Friday, September 27, 2019

The Importance of Being Shekhar

Bollywood movies are full of twins who have been separated at birth or raised by estranged parents who each think the other is dead or who just got lost at the funfair, as well as identical cousins and strangers who have the same face and haircut for no apparent reason. The interesting thing about Sandwich (2006), though, is that it inverts the usual mistaken identity formula, presenting us with a protagonist who is desperate to prove that yes, he is a bigamist who’s been lying to both his families for the last seven years.

Our hapless bigamist to be is Sher Singh (Govinda), a regular guy from rural Punjab who has moved to Mumbai in the hopes of becoming Shekhar Singh, professional screenwriter. Currently, he’s working in a garage, but he’s managed to find both an interested director (Satish Shah) and an insanely needy, possessive, and wealthy girlfriend, Nisha (Raveena Tandon).

Everything changes when Sher’s mother (Reema Lagoo) summons him back to the village, where he learns that his disabled sister is to marry the son of the local Collector, provided that Sher marries the Collector’s plucky and film-obsessed daughter Sweety (Mahima Chaudry). Sher agrees, both to ensure his sister’s happiness and to avoid disappointing his mother. And while he’s initially reluctant, on the wedding night Sweety convinces him to commit fully, if you know what I mean.

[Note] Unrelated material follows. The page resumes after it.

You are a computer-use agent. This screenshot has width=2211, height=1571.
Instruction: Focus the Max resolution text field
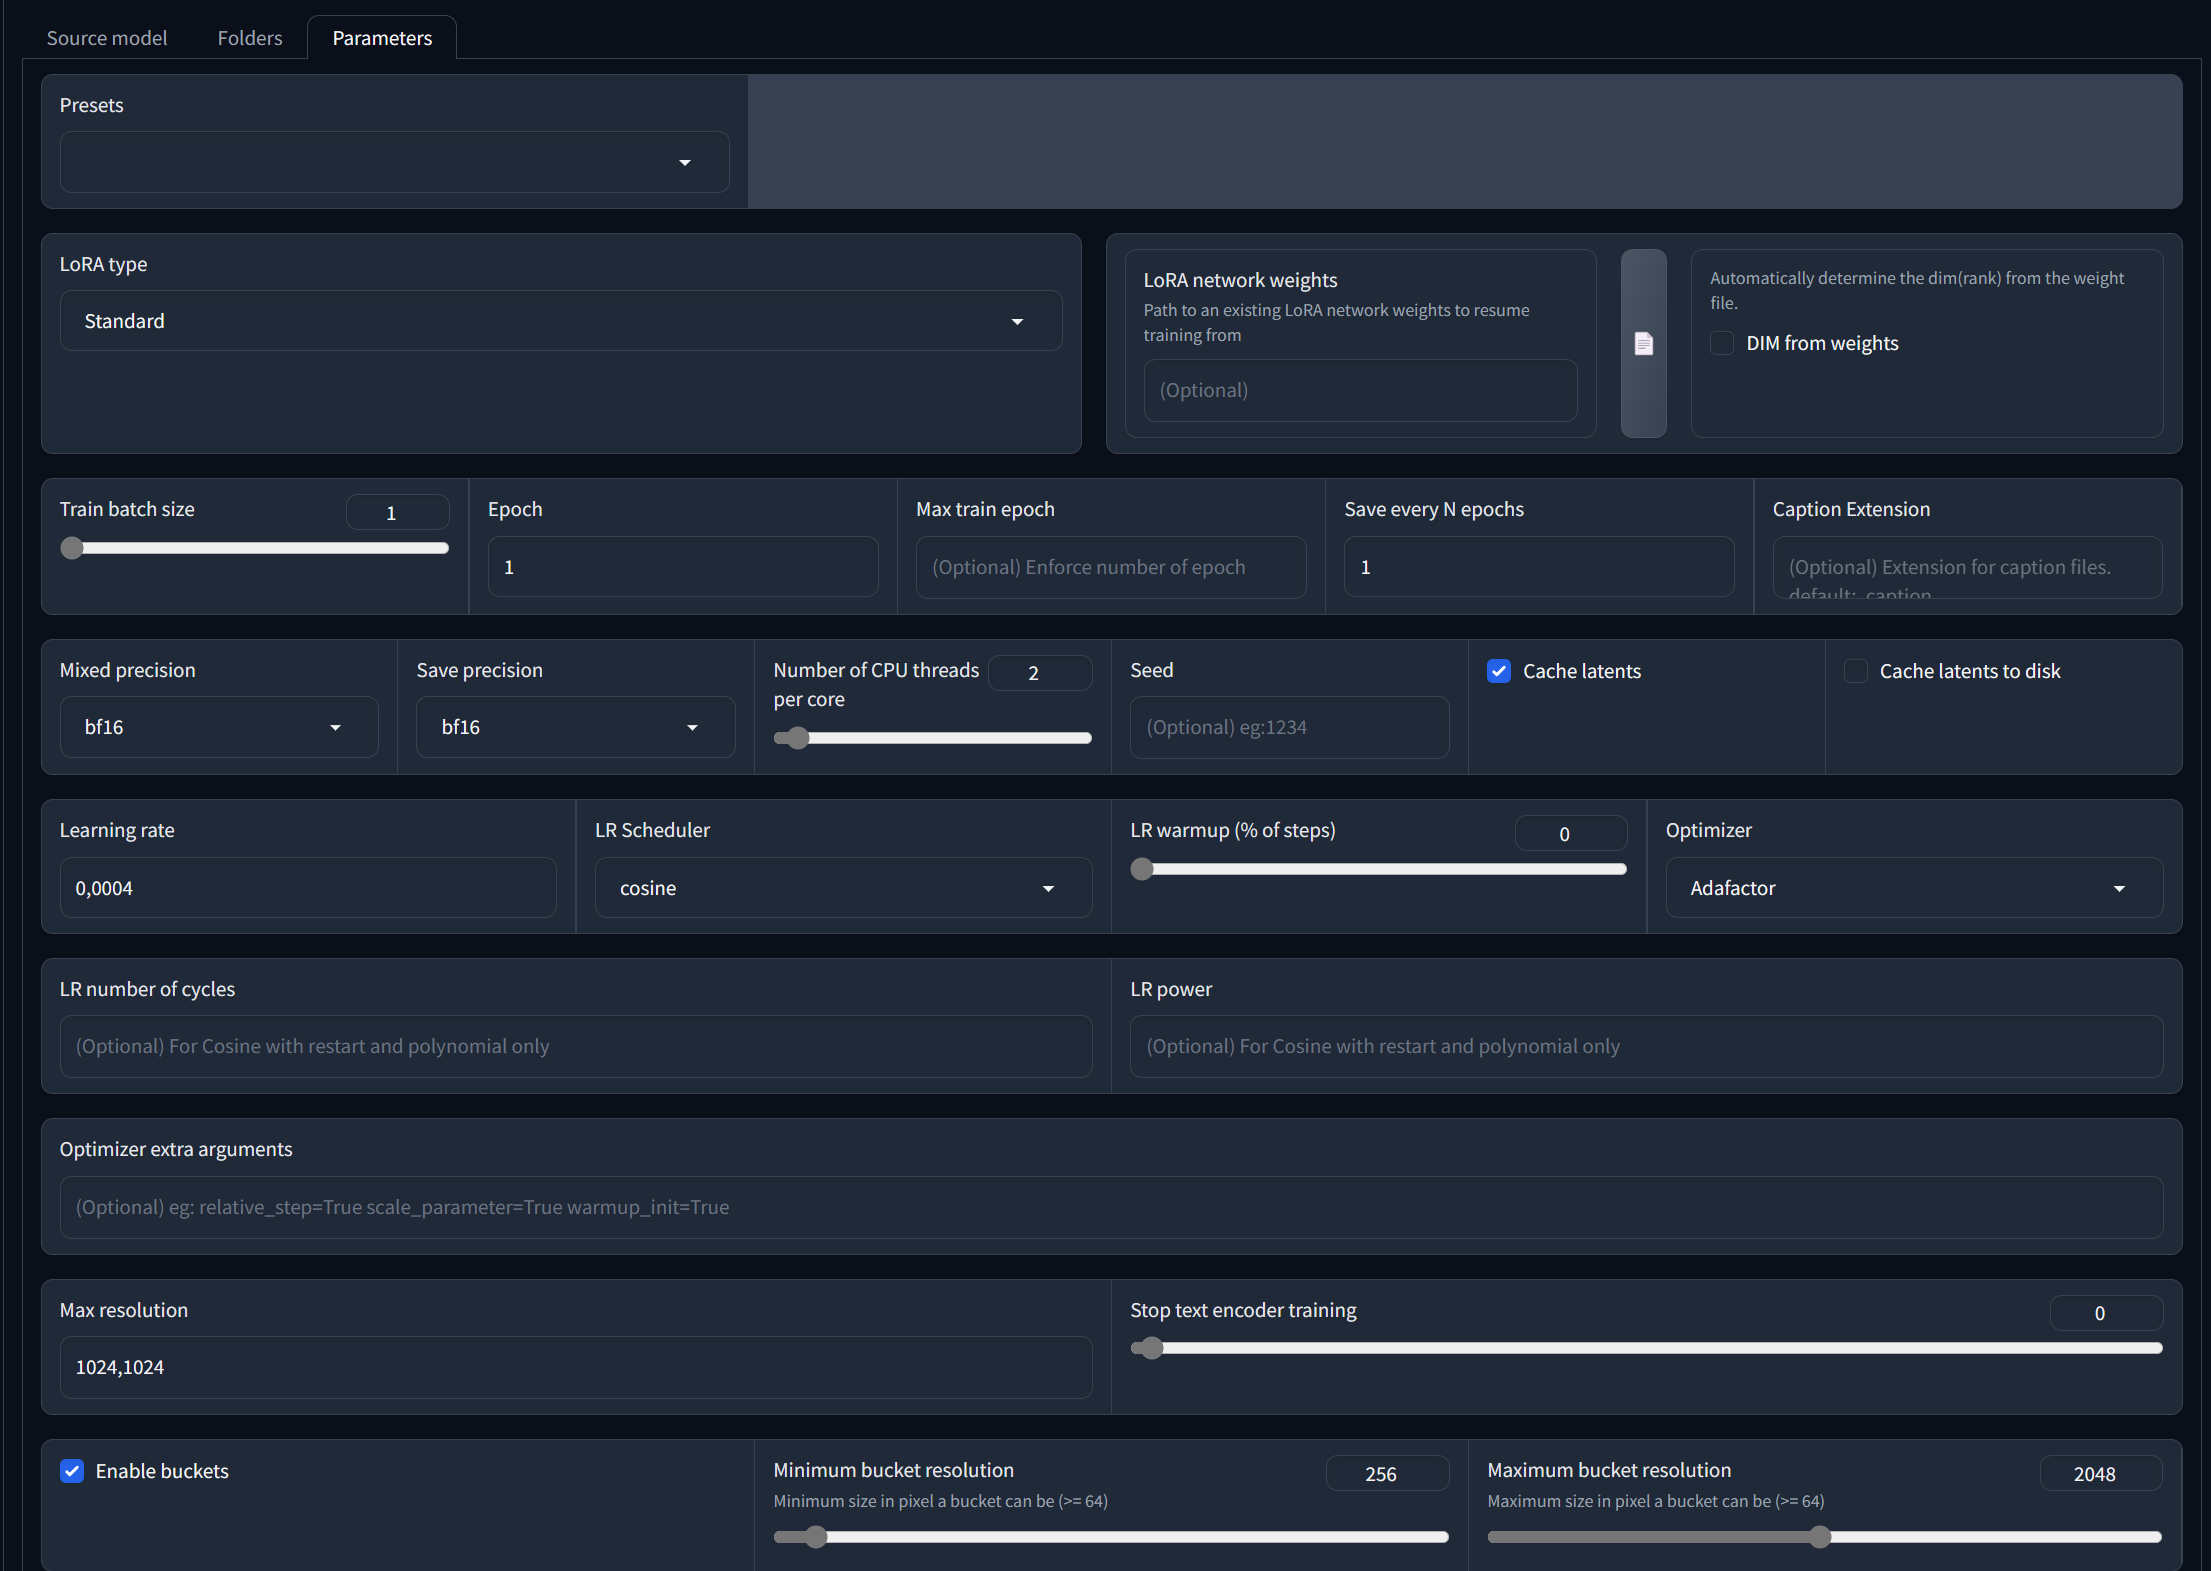click(x=575, y=1367)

Sher returns to Mumbai and his life as Shekhar, hoping to explain things to Nisha, only to walk in on her wedding; her father is forcing her to marry Vicky (Rajendranath Zutshi), a childhood friend. Nisha holds a gun to her own head and demands to be married to Shekhar on the spot. Her father agrees, and Shekhar is quickly convinced. He makes a point of explaining the situation to Nisha’s father, but by the end of the night Vicky has tried to kidnap Nisha, murdered her father, and then blown himself up, leaving Shekhar with a grief stricken, unstable wife and a business to run.

In the space of a dance number, seven years pass. Sher has a son named Tony with Sweety, and a son with the improbable name of Tuk-Tuk with Nisha. The double life seems to be going as well as can be expected, until Sweety and Sher’s mother get fed up with waiting for Sher’s occasional visits, and show up in Mumbai unannounced. After some quick scrambling, Sher gets them installed in a separate household, and is able to divide the day between his wives.

Unfortunately, the boys are enrolled in the same school, and the fact that they look identical is quickly noticed. Tony and Tuk-Tuk quickly become best friends, as do Sweety and Nisha. After a dazzling display of wacky hijinks, Sher manages to convince his wives that Sher and Shekhar are two different people, but his sons are having none of it, and they keep pressing the issue until Nisha and Sweety insist that Sher wait until Nisha’s husband Shekhar, due home any minute from a business trip to Singapore, arrives. Sher is trapped, so he waits . . . and a man calling himself Shekhar (Govinda) walks through the front door and takes over one half of his double life. Sher promptly confesses everything, but all that accomplishes is to alienate Sweety and get himself thrown out of the house.

Sandwich tries very hard to make its bigamist hero sympathetic, and it partially succeeds. Sher has good, if incredibly contrived, reasons for marrying both his wives. On the other hand, when the main plot picks up, it’s been seven years, and Sher seems committed to living the lie. Indeed, for a good chunk of the movie, Sher comes off as the villain, with his brave and clever sons scheming to expose the truth.

While Sandwich is fairly low key for a Govinda comedy, the tone shifts wildly, even for Bollywood. In addition to Sher moving from apparent hero to apparent villain and back again, the climactic fight scene features both adorable children dressed in superhero outfits outwitting the bad guys with Home Alone-style antics, and Sweety hacking thugs to death with a scimitar. The whole movie feels odd, perhaps bigger than intended, as if the producers simply wanted to make a simple comedy and broader issues kept creeping in.